The only provision of Art. 49B authorizing the commission to seek, and the court to grant, relief of an interlocutory nature is § 4. Art. 49B, § 4, states as follows:
“§ 4. Power to bring civil actions for temporary injunction; where brought.
“At any time after a complaint has been filed, if the Commission believes that appropriate civil action is necessary to preserve the status of the parties or to prevent irreparable harm from the time the complaint is filed until the time of its final disposition, the Commission may bring action to obtain a temporary injunction. The action shall be brought in the circuit court for the county where the place of public accommodation which is the subject of the alleged discrimination is located, or where the unlawful employment practice is alleged to have occurred, or where the dwelling which is the subject of the alleged discrimination is located.”
This Court in
St. Comm’n On Human Rel. v. Amecom Div.,
278 Md. 120, 125, 860 A.2d 1, 5 (1976), held that, by enacting Art. 49B, § 4, “the Legislature created an action based on what amounts to a new substantive right.” The Court went on to say that § 4
“provides a remedy based, not upon a preexisting right, in this case the right to be free from acts of discrimination in employment, but upon the mere filing of a complaint alleging discriminatory acts. Such an interlocutory remedy, available without a determination on the merits that a preexisting right exists, cannot, then, constitute simply a new method for enforcement of the undetermined right, but must instead be deemed itself to create in effect a new substantive right.”
Ibid.
The Court in
Amecom
held that, under circumstances where § 4 was inapplicable because the alleged discrimination in
employment occurred prior to the effective date of § 4, the Commission had no right to obtain interlocutory judicial relief.

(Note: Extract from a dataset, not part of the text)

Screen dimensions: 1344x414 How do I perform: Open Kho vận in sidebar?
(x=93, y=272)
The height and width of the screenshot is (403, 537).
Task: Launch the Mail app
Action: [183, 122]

Consequently, Art. 49B, § 4, appears to be the only avenue for the Commission to obtain interlocutory relief from a court. In the instant case, the Commission has eschewed any reliance on § 4. In addition, the Commission filed no pleading seeking relief under § 4, and it made no showing that a preliminary injunction was necessary to prevent irreparable injury.
Instead, the Commission has invoked § 12(a), which does not authorize the relief granted in the May 14th, 1996, order. In sum, the injunctive provision of the May 14th order was not authorized by statute and was erroneous.
ORDER OF THE CIRCUIT COURT FOR BALTIMORE COUNTY REVERSED IN PART, AND CASE REMANDED TO THAT COURT FOR FURTHER PROCEEDINGS NOT INCONSISTENT WITH THIS OPINION COSTS TO BE PAID BY THE MARYLAND COMMISSION ON HUMAN RELATIONS.